= Quelldokument =
————

SaaS (Software as a Service) Cloud Computing stellt das vorläufige Ende eines langen Weges dar, dessen zaghafte Anfänge in den Directory Services von Windows NT und Novell Netware zu finden sind. Das Bestreben war, dem User IT-Servies zur Verfügung zu stellen, ohne das dieser irgendwelche Kenntnisse darüber benötigt, auf welcher Hardware seine Anwendungen und Daten sich physikalisch befinden. Die Useranmeldung erfolgte an Domänen oder „Trees“, die eine Vielzahl von Servern logisch zusammenfassten.
Bevor daraus ein SaaS Cloud Computing werden konnte, war eine zweite Entwicklung vonnöten, das so genannte Grid Computing. Hier wurden Hardware Ressourcen in Hochleistungsrechenzentren gebündelt, die von einzelnen Anwendern benötigten Hardwareressourcen wurden in Form virtueller Server zusammengefasst. Was aus Sicht des Kunden wie ein Server aussah, war in Wahrheit eine Sammlung von Hardwareressourcen, die verteilt von mehreren physikalischen Servern zur Verfügung gestellt wurden. Die sicherte eine hohe Ausfallsicherheit sowie eine freie Skalierbarkeit.
SaaS Cloud Computing verbindet diese Ideen. Sowohl die konkrete Hardware als auch die verwendete Software, so die Grundidee, sind für den Anwender irrelevant. Wichtig ist ausschließlich, dass dem Kunden die Funktionalität, die er benötigt, zur Verfügung steht. Wer beispielsweise eine Text schreiben und anschließend sicher speichern möchte, wird dies auch tun können, wenn ihm in seinem Browser die Funktionalität eines Textverarbeitungsprogramms angeboten wird. Welche Software der Anbieter dafür nutzt, auf welchen Servern diese Software läuft und auf welchem Server sein Text schließlich gespeichert wird, ist für den Anwender nicht relevant. Das ist die Grundidee der Google Apps, die eines der bekanntesten gegenwärtig verfügbaren SaaS Cloud Computing Angebote darstellen. Die Funktionalität beispielsweise einer Textverarbeitung inklusive einer Backup-gesicherten Speichermöglichkeit können genutzt werden, ohne eine Textverarbeitungssoftware oder ein Backup System zu besitzen.

————

= Extrahierte Informationen =
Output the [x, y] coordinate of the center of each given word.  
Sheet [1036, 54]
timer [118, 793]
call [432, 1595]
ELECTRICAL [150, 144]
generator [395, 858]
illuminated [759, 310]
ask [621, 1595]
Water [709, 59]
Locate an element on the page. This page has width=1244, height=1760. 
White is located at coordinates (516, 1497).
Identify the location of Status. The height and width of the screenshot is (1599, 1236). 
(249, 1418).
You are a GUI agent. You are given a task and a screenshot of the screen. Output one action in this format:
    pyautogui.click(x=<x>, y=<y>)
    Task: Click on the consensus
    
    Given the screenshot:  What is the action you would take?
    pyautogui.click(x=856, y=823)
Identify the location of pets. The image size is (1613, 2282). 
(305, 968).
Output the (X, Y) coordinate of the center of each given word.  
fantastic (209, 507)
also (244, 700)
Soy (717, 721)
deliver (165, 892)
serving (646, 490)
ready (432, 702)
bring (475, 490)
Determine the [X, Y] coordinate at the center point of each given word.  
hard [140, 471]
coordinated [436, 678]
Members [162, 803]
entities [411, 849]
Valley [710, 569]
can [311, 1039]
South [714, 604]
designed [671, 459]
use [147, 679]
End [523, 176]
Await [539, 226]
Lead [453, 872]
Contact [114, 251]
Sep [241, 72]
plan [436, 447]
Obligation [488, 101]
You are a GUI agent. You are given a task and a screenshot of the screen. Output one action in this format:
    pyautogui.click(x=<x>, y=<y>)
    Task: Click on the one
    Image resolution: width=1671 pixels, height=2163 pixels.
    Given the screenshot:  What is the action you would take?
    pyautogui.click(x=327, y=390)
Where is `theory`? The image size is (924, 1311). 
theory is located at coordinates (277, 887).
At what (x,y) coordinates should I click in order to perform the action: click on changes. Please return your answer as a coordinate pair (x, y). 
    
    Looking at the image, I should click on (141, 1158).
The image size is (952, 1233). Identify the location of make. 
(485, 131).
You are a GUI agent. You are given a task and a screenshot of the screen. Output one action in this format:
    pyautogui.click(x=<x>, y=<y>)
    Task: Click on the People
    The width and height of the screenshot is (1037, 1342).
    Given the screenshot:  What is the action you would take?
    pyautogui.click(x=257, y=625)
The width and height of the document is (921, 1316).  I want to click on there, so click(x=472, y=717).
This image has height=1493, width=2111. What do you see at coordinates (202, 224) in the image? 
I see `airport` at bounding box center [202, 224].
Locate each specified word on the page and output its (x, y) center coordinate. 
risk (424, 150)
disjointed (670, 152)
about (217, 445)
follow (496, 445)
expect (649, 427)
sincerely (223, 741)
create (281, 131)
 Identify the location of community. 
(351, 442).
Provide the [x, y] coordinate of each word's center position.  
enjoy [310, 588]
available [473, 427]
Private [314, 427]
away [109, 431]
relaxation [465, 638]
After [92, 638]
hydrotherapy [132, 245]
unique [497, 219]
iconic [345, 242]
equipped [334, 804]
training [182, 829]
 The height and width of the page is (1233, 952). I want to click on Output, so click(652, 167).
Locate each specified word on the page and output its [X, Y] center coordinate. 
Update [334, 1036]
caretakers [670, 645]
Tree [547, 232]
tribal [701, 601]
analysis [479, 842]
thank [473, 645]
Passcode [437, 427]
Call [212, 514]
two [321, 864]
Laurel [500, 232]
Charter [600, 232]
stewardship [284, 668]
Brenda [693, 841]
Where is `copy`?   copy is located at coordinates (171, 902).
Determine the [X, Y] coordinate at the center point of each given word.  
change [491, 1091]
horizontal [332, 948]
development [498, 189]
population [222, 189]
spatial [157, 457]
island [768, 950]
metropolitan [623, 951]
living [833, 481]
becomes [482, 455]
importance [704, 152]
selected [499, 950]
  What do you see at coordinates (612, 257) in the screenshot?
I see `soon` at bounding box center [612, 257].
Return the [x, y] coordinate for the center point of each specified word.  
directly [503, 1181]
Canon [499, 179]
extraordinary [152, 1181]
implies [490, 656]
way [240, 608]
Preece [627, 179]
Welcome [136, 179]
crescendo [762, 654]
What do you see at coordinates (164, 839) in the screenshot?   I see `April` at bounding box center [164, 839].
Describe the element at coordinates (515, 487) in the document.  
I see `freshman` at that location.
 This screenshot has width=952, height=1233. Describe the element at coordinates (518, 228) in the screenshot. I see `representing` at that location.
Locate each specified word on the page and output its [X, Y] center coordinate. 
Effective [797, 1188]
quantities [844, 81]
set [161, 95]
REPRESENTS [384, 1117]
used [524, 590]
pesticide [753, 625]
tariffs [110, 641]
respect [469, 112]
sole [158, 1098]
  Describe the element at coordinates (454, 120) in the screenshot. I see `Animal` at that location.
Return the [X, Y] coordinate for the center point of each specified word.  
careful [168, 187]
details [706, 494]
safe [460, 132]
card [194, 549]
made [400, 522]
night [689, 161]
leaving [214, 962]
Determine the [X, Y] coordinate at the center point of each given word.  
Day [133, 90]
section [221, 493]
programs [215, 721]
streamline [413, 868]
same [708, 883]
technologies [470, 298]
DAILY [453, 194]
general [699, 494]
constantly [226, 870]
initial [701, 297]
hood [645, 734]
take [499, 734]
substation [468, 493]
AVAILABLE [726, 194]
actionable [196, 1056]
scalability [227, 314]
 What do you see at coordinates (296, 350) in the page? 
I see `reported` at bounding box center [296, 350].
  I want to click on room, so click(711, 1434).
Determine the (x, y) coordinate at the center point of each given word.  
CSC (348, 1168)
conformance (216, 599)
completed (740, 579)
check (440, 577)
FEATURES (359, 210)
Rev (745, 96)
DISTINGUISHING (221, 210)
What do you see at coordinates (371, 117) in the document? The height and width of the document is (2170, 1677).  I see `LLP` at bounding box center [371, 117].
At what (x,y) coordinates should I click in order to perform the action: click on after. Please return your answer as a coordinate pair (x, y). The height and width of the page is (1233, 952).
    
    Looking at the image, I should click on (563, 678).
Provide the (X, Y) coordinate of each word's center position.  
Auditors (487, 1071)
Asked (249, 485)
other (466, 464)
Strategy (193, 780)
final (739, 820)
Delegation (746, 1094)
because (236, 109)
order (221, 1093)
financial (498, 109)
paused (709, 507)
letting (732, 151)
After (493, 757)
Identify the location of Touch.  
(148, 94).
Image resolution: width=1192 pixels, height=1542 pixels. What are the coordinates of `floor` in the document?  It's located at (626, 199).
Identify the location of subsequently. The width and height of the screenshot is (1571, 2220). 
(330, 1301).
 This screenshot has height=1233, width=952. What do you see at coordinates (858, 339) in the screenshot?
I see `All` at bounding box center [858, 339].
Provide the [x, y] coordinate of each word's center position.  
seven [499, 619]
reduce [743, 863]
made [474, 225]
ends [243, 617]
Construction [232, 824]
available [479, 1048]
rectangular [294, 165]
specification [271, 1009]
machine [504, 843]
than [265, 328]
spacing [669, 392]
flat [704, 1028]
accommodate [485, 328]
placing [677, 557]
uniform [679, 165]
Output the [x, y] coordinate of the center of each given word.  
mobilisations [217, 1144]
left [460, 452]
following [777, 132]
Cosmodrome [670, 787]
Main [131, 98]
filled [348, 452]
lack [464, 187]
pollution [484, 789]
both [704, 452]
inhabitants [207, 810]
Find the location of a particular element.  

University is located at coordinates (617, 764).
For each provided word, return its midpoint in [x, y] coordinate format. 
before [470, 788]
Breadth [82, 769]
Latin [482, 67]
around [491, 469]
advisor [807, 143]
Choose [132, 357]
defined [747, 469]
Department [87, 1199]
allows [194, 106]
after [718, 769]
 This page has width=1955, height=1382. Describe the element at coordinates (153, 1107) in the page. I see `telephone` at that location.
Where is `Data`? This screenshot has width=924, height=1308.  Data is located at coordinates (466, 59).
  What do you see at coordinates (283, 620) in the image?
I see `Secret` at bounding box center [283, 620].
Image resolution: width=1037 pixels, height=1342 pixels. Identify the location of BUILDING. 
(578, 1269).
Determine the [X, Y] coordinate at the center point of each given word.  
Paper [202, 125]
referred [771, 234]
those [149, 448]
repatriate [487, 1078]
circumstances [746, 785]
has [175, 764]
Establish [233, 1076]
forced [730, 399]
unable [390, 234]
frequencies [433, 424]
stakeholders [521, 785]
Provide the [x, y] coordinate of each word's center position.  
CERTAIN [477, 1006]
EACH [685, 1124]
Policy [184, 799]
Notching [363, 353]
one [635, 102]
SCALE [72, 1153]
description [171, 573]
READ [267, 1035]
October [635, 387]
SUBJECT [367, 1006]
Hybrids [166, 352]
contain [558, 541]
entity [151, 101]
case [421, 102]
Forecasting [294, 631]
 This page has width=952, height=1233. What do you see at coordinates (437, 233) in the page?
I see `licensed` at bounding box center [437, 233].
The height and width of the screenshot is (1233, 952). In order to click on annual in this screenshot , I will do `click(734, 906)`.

————

= Aufgabendetails =
Geben Sie im Text über SaaS Cloud Computing die Passage von „Bevor daraus ein“ bis „eine freie Skalierbarkeit.“ wieder und ändern Sie dabei „Grid Computing“ in „Utility Computing“. Für die Bearbeitung sind die Datensätze nicht erforderlich.

= Lösung zur Aufgabe =
Bevor daraus ein SaaS Cloud Computing werden konnte, war eine zweite Entwicklung vonnöten, das so genannte Utility Computing. Hier wurden Hardware Ressourcen in Hochleistungsrechenzentren gebündelt, die von einzelnen Anwendern benötigten Hardwareressourcen wurden in Form virtueller Server zusammengefasst. Was aus Sicht des Kunden wie ein Server aussah, war in Wahrheit eine Sammlung von Hardwareressourcen, die verteilt von mehreren physikalischen Servern zur Verfügung gestellt wurden. Die sicherte eine hohe Ausfallsicherheit sowie eine freie Skalierbarkeit.